▶ [What you will do]
- 1) Output the passage from the BOP film list word for word. Start at the words "Let me take" and stop after the words "into the system.".
- 2) Answer these questions using the BOP film list:
(a) Which actor plays David Lightman in WarGames?
(b) In what year was WarGames released?
(c) Where does the climactic shootout in The Killer take place?

▶ [Document section]
=======

BOP 50 of the '80s: Selections 40-36
"Shall We Play A Game?"
There are films and there are movies and then are those pictures committed to celluloid that perfectly capture at a particular moment the angst of the population as a whole. In case anyone reading this forgot (or was too young to remember) 1983's WarGames not only captured our collective Cold War fears, it also predicted the new century's hacking society.
Let me take a moment to send a "Heartfelt Message" (Box Office Prophets TM Pending) to all the young, adorable computer hackers reading this. If a strange computer asks you to play a game, YOU CHOOSE "CHESS" NOT "GLOBAL THERMONUCLEAR WAR!!!"
But I digress... Matthew Broderick plays David Lightman in this story of analog computer hacker (click here for an ARPANET Internet history lesson) stumbling across a military computer programmed with a sophisticated artificial intelligence program designed to control and predict the United Stats of America's nuclear defenses circa 1983. Not only that, it's apparently wired straight into the system.
Part parable, part "What If?", WarGames proposes a (currently) not-so-improbable future where one teenager controls the future of our society. (If he'd only chosen "CHESS"!)
On its surface, it's just another cold war fear-mongering movie, but on second look it captured our collective fears and also had the clarity to see what our world could become. It also set Mr. Broderick up for a long and very distinguished career. (Matt Kinney/BOP)
39) The Killer
With director John Woo on a long roll of horrible Hollywood action movies (now seemingly about to be extended into the Tinseltown gutter with an utterly unnecessary live He-Man flick), it might be hard to imagine that at one point in his career this Chang Cheh protégé was one of the world's great genre directors. His unquestioned late '80s masterpiece is The Killer, a modern day wu xia pian wherein the combatants ply guns instead of swords. Chow Yun-fat stars as a hit man who is being hunted by cop Danny Lee, but along the way his weapon accidentally blinds a young nightclub singer (Sally Yeh). Feeling guilty for this maiming, the assassin takes on work so that he can help pay for an operation to regain the woman's' sight -- though he never admits to her that it was he who caused the condition. What it all culminates in is a massive and gorgeous shootout in a dove and candle-filled church, an astonishing set piece that actually deserves the clichéd moniker "ballet with bullets". One of the best films to come out of Hong Kong during its decade of renaissance, The Killer undoubtedly represents the artistic apex in director John Woo's career; he's made plenty of movies (and lots of money!) since, but he's never even come close to showing the sort of cinematic genius on display here ever again. (Chris Hyde/BOP)

=======

▶ [Dataset entries]
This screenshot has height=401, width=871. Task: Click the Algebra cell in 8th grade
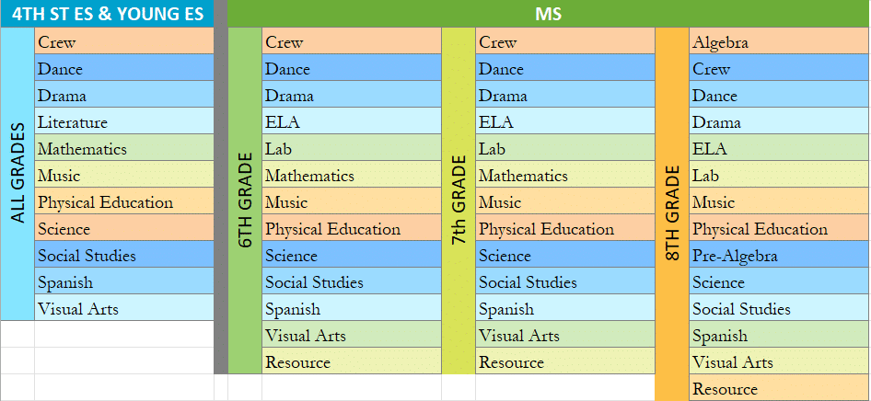pos(778,42)
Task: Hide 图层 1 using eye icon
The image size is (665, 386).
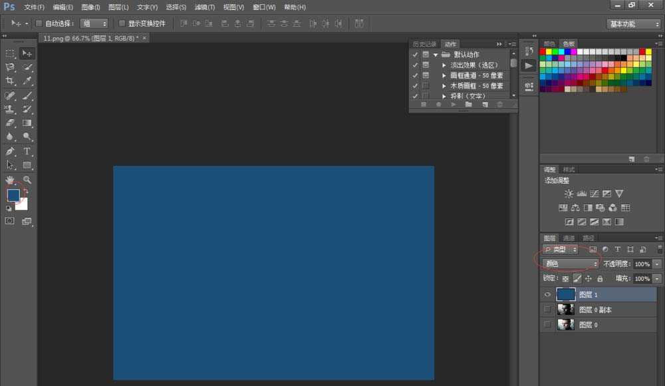Action: [547, 294]
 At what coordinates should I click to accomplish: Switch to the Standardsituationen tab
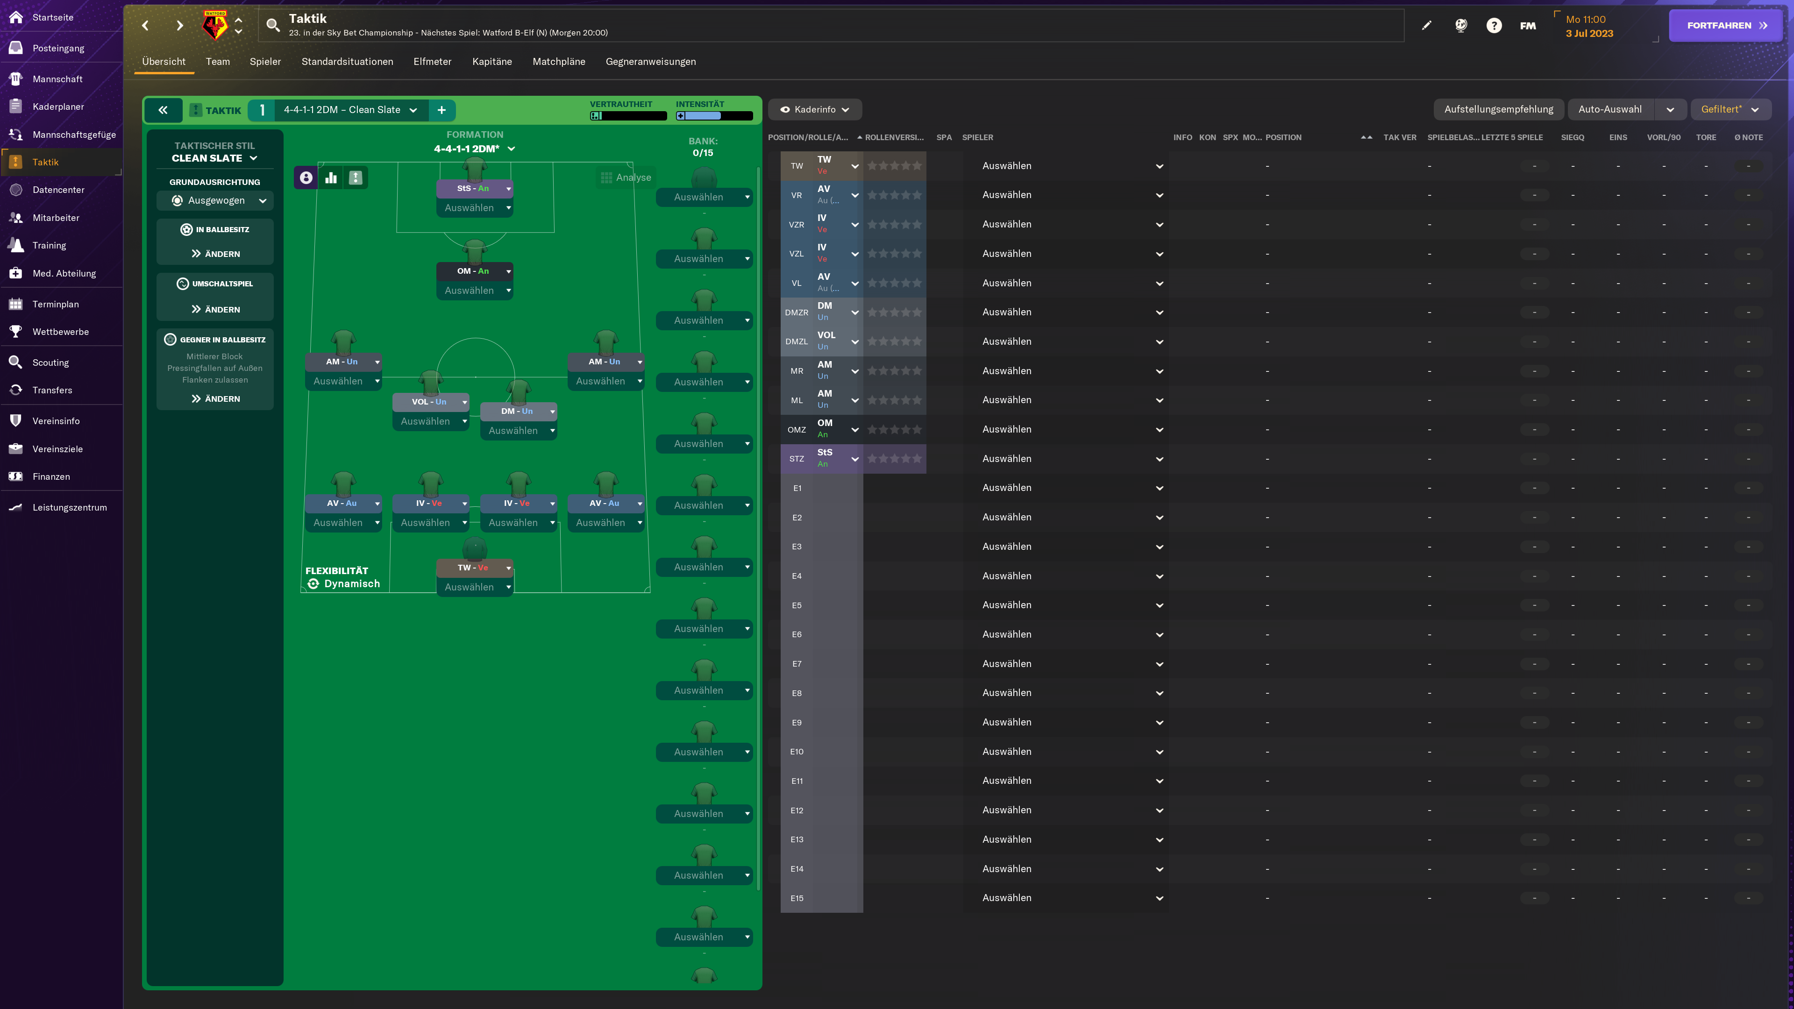[347, 61]
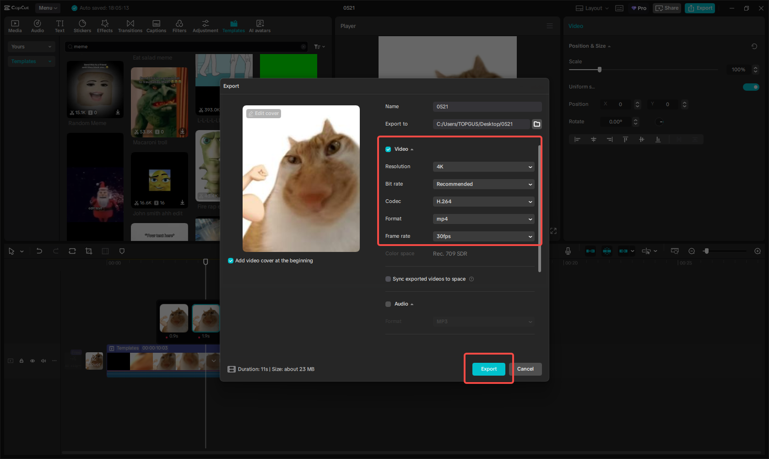Open the Transitions panel icon
Viewport: 769px width, 459px height.
pyautogui.click(x=130, y=26)
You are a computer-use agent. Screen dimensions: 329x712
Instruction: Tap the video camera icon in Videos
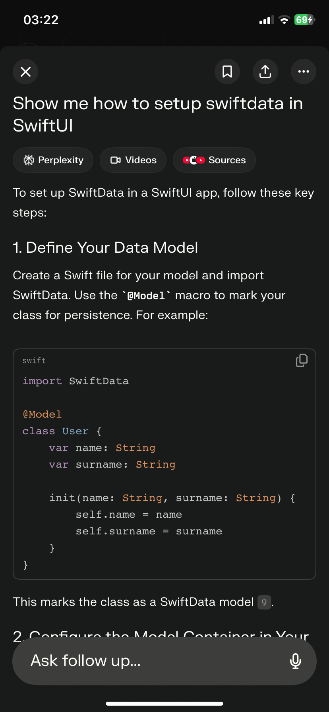pyautogui.click(x=116, y=160)
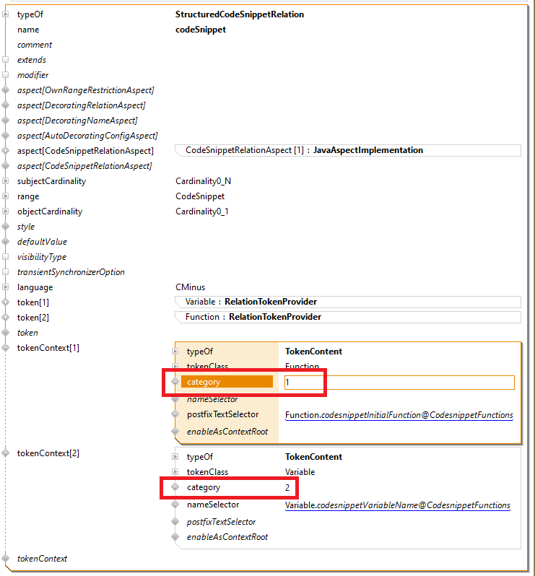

=======

▶ [Response list]
- 1)
Let me take a moment to send a "Heartfelt Message" (Box Office Prophets TM Pending) to all the young, adorable computer hackers reading this. If a strange computer asks you to play a game, YOU CHOOSE "CHESS" NOT "GLOBAL THERMONUCLEAR WAR!!!"
But I digress... Matthew Broderick plays David Lightman in this story of analog computer hacker (click here for an ARPANET Internet history lesson) stumbling across a military computer programmed with a sophisticated artificial intelligence program designed to control and predict the United Stats of America's nuclear defenses circa 1983. Not only that, it's apparently wired straight into the system.

- 2)
(a) Matthew Broderick
(b) 1983
(c) In a dove and candle-filled church